### Task details
Using the records below, output the stretch that opens with the line containing "Image resolution: width=2286" and closes with the line containing "Open the notifications bell 1900x941", exactly and including both lines, with nothing more.

● ● ● ● ●

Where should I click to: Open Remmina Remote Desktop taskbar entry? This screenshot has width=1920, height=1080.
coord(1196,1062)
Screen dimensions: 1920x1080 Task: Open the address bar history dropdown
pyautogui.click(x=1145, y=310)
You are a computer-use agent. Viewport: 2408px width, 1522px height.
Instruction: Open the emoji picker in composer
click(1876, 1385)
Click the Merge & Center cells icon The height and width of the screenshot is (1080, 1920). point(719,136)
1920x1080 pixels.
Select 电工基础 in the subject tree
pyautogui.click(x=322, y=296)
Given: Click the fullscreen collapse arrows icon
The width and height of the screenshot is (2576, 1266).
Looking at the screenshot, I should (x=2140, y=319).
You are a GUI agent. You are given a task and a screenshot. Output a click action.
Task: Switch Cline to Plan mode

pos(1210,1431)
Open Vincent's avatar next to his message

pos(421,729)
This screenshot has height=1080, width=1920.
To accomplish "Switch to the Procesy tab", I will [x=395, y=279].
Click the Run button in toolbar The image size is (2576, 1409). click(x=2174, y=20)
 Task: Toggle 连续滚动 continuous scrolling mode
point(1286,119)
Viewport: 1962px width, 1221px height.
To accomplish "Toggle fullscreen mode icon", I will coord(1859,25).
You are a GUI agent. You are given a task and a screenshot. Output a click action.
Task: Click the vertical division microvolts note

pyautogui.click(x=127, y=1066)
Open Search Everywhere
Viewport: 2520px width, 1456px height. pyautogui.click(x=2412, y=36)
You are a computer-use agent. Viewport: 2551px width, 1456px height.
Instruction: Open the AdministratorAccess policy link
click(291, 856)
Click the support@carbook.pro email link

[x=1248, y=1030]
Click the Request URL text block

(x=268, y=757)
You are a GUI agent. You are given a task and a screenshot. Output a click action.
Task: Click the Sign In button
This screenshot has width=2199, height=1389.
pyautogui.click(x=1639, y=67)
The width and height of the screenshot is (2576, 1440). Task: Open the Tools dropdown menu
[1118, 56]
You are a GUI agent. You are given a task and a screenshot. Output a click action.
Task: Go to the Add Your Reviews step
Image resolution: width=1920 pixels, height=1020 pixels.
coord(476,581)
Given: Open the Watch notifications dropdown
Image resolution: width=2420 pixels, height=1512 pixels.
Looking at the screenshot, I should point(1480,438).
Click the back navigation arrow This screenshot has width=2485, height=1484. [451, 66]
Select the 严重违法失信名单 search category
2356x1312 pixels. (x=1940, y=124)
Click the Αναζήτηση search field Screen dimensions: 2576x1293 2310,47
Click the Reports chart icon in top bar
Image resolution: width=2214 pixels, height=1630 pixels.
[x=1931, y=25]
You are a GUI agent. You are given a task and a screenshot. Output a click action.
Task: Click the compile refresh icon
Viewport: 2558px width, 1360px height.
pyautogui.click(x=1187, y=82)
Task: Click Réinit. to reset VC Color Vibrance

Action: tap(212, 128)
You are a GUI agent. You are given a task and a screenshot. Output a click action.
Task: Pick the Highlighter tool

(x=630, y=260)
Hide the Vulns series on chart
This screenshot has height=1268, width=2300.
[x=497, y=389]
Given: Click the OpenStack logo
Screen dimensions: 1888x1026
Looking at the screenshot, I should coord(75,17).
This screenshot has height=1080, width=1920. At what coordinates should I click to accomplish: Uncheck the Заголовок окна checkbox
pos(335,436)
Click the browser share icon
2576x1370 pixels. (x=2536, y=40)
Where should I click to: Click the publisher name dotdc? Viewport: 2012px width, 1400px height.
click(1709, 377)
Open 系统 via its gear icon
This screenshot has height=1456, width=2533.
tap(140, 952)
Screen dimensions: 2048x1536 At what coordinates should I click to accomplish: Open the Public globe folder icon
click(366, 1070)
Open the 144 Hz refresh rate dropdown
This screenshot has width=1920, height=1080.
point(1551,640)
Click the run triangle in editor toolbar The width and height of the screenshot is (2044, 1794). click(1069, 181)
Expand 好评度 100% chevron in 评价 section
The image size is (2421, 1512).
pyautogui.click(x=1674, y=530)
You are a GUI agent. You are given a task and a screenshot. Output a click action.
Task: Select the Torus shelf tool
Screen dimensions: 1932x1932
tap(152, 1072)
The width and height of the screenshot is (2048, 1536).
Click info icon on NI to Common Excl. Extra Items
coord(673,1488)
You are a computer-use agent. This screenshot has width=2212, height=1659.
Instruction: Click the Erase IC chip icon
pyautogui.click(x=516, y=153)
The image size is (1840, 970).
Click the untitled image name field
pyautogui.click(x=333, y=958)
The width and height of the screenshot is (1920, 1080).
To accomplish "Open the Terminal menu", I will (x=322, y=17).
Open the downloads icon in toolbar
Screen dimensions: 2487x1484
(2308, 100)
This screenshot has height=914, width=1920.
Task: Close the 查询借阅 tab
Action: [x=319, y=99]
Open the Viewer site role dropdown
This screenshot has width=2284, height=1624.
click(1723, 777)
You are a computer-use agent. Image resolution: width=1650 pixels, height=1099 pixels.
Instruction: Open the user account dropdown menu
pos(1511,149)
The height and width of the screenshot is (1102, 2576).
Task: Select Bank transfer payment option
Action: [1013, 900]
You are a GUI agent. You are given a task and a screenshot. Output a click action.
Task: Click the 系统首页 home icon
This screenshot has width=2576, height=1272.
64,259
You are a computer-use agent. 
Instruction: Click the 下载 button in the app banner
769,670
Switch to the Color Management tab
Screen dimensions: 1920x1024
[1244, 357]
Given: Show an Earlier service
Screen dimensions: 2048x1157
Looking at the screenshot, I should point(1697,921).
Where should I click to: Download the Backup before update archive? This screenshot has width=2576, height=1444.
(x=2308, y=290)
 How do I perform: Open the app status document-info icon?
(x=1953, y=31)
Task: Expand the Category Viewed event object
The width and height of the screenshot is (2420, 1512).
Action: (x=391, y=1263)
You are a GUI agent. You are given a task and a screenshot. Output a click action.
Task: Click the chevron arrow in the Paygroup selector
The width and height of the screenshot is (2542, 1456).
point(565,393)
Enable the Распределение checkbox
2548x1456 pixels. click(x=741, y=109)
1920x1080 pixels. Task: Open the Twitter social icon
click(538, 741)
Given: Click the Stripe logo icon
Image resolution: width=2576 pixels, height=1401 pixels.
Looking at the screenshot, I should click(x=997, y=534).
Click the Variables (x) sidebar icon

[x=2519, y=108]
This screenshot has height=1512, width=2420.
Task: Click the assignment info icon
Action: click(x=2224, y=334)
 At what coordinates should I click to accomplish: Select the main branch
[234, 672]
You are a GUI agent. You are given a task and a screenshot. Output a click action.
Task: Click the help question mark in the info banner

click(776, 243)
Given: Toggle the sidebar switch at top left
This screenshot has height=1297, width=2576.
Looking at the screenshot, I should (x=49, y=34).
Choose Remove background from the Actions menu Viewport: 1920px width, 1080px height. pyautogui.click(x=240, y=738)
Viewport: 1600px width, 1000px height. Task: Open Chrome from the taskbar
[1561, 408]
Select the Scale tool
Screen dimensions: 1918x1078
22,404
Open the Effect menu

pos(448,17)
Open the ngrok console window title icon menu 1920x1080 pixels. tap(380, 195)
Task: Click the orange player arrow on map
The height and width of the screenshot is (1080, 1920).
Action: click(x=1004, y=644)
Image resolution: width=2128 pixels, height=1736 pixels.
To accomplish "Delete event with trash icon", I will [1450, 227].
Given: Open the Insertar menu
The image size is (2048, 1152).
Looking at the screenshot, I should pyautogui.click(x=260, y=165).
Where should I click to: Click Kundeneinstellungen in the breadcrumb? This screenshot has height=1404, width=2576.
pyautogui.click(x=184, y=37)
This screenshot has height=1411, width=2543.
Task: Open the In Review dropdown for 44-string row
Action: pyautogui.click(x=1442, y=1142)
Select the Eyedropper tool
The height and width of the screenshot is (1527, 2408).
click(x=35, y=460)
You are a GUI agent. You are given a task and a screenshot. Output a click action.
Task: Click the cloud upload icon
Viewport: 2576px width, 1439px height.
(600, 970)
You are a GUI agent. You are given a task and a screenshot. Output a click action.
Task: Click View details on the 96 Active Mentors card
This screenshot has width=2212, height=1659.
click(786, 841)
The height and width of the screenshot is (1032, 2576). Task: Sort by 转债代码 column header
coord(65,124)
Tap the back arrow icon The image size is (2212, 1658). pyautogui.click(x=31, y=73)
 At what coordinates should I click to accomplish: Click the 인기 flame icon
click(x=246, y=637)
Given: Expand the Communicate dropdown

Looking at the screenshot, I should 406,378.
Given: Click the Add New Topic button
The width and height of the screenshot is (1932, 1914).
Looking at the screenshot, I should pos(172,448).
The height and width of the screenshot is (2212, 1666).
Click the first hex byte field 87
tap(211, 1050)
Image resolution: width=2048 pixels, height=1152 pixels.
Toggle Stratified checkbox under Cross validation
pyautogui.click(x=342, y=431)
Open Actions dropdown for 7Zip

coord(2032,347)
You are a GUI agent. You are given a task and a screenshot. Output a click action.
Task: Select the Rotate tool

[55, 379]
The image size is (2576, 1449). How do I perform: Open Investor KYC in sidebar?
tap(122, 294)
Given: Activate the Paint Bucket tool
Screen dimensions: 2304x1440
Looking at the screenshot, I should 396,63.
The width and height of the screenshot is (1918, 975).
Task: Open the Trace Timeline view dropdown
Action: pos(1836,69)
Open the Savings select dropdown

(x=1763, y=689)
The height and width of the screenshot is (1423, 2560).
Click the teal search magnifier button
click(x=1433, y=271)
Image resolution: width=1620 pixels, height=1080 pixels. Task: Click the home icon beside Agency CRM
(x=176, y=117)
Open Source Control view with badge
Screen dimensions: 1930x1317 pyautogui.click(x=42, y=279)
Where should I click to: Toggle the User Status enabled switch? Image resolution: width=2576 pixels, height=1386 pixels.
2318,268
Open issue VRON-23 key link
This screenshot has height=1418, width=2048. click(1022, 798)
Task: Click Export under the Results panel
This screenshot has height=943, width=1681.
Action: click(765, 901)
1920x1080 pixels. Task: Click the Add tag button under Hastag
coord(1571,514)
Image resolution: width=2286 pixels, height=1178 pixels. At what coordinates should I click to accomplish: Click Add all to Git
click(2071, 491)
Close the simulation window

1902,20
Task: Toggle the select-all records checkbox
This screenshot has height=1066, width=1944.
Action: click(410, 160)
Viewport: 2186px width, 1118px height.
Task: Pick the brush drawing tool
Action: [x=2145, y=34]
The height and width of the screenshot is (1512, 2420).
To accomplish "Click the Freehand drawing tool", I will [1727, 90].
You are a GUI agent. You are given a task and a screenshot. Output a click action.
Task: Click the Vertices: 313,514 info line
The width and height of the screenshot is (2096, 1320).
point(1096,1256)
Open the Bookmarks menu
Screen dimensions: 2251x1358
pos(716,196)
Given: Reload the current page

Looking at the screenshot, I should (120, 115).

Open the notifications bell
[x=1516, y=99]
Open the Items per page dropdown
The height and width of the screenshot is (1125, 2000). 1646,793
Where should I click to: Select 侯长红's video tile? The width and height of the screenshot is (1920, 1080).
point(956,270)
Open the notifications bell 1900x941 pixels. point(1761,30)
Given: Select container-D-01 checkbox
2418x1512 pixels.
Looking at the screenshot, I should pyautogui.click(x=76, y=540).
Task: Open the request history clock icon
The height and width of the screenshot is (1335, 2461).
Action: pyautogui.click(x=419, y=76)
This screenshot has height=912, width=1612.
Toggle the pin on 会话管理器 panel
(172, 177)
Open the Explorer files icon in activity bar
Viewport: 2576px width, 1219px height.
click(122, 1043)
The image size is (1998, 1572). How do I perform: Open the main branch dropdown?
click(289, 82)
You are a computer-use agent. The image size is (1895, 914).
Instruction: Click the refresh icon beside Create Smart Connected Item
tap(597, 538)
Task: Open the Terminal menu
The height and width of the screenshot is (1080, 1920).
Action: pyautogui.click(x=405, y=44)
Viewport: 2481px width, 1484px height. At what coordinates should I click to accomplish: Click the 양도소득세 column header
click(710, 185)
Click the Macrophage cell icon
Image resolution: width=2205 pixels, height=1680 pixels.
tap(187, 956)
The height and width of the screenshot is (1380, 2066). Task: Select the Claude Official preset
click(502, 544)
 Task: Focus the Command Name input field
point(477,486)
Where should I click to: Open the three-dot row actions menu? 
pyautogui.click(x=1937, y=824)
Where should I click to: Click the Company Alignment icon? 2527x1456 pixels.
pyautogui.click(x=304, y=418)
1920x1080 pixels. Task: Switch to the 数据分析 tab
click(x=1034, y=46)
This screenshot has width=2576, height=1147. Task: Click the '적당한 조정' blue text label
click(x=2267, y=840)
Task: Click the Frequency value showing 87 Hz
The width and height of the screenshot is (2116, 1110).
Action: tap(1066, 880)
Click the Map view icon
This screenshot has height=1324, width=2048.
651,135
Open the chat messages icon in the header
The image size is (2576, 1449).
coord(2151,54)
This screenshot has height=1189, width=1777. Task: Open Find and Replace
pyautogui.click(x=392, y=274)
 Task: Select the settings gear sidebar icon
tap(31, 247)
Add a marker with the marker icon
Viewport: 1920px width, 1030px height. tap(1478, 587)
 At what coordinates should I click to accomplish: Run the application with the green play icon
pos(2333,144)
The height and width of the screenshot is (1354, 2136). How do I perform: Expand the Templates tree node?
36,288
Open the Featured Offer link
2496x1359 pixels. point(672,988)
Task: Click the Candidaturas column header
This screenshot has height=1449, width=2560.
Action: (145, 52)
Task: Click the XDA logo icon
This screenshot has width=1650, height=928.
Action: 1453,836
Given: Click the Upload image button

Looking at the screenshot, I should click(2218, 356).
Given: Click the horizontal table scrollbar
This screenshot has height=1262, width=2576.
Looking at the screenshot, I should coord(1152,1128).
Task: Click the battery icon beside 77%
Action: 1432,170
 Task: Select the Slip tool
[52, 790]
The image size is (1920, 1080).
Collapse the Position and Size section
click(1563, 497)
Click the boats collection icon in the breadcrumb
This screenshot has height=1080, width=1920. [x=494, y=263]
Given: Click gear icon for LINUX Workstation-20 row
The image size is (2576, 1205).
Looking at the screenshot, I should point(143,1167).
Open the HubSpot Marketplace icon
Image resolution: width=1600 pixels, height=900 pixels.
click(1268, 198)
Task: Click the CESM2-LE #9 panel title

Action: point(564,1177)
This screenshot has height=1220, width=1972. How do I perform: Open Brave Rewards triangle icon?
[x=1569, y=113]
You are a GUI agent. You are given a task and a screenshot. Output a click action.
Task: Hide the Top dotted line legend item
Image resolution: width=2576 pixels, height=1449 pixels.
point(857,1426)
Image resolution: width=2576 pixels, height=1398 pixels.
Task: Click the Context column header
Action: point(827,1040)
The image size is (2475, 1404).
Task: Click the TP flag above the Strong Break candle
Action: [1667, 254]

● ● ● ● ●

### Output of the task
Image resolution: width=2286 pixels, height=1178 pixels. At what coordinates should I click to accomplish: Click Add all to Git
click(2071, 491)
Close the simulation window

1902,20
Task: Toggle the select-all records checkbox
This screenshot has height=1066, width=1944.
Action: click(410, 160)
Viewport: 2186px width, 1118px height.
Task: Pick the brush drawing tool
Action: [x=2145, y=34]
The height and width of the screenshot is (1512, 2420).
To accomplish "Click the Freehand drawing tool", I will [1727, 90].
You are a GUI agent. You are given a task and a screenshot. Output a click action.
Task: Click the Vertices: 313,514 info line
The width and height of the screenshot is (2096, 1320).
point(1096,1256)
Open the Bookmarks menu
Screen dimensions: 2251x1358
pos(716,196)
Given: Reload the current page

Looking at the screenshot, I should (120, 115).

Open the notifications bell
[x=1516, y=99]
Open the Items per page dropdown
The height and width of the screenshot is (1125, 2000). 1646,793
Where should I click to: Select 侯长红's video tile? The width and height of the screenshot is (1920, 1080).
point(956,270)
Open the notifications bell 1900x941 pixels. point(1761,30)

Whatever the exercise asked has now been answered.